Today was awsome! I finally set things right with God again. All rebellion is gone. I am back at that place of complete obedience, and let me tell you, it feels good! God showed me that all I had to do was obey and sit at His feet.
I began thinking things like "Its not fun being obedient" and "Why do I always have to be the good one?" I never dwelled on these thoughts for very long, but they were always there. God showed me this morning through the life of Samuel, that obedience is a sacrifice to Him. I do love Him and respect Him enough to obey. So yesterday, I started doing everything He told me to do and immediately repenting when I missed His voice(because He is showing me the minute I do something that is not His perfect will, which has been my constant pryer to Him for quite a while now).
He also showed me, through the life of Samuel(I am doing a study on David), that it is okay to be grieved by the disobedience of others. It is NOT okay to focus on their wrong choices(instead of Him), or to let my grief cause me to sin. Like Samuel, I am to take that grief and cry out to the Lord in intercession for them. It must be an immediate obedience, because the enemy is good at getting me to focus on how others are missing their blessing.

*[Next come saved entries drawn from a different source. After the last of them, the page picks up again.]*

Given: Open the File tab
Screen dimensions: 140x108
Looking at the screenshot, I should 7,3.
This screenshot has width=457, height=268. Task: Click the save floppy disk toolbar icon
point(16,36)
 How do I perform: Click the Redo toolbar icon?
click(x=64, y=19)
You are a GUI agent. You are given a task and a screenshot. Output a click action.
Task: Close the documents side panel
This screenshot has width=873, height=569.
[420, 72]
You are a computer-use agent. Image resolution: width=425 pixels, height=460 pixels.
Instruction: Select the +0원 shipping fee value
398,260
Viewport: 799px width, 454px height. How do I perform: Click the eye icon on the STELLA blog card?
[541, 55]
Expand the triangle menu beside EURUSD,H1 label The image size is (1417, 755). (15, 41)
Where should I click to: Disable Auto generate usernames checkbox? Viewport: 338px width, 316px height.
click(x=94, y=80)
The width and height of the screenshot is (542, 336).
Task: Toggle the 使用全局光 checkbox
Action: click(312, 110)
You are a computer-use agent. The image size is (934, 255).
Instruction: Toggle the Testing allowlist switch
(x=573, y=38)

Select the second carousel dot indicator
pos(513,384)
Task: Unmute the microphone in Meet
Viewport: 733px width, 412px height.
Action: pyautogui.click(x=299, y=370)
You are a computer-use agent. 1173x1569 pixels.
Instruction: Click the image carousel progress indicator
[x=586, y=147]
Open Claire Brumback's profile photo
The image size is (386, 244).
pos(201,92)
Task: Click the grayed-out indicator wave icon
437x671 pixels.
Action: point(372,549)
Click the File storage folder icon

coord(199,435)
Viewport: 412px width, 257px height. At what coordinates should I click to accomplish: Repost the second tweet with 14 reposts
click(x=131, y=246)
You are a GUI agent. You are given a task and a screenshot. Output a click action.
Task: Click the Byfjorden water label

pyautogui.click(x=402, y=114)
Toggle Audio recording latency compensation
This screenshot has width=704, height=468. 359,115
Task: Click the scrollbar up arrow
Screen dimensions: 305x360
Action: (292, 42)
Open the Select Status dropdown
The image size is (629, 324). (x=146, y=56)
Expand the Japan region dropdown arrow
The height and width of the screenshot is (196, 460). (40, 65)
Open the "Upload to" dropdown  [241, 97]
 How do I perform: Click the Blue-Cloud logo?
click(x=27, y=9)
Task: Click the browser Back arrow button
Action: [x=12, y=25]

That leads me to the renewing of my mind. God has called me to turn my mind over to Him, and I CHOOSE to do so. He showed me that I don't have to think on every thought that enters my mind. So today, I started a process. Every thought that enters my head, that I am not absolutely positive came from Him, I cast it into a box(figuratively speaking). I then trust that if it was from God, He will bring it back to me. So basically, I am refusing to think on anything that is not from Him. Today was day 1 of this process, and the enemy trid to bombard me with his thoughts. As, the day went on, and I continued prevail(Praise Jesus!), the process did get easier. I know that as I continue to do this, I will eventually be thinking totally with the mind of Christ versus the mind of the world.
And the only way to get there is to stay at His feet!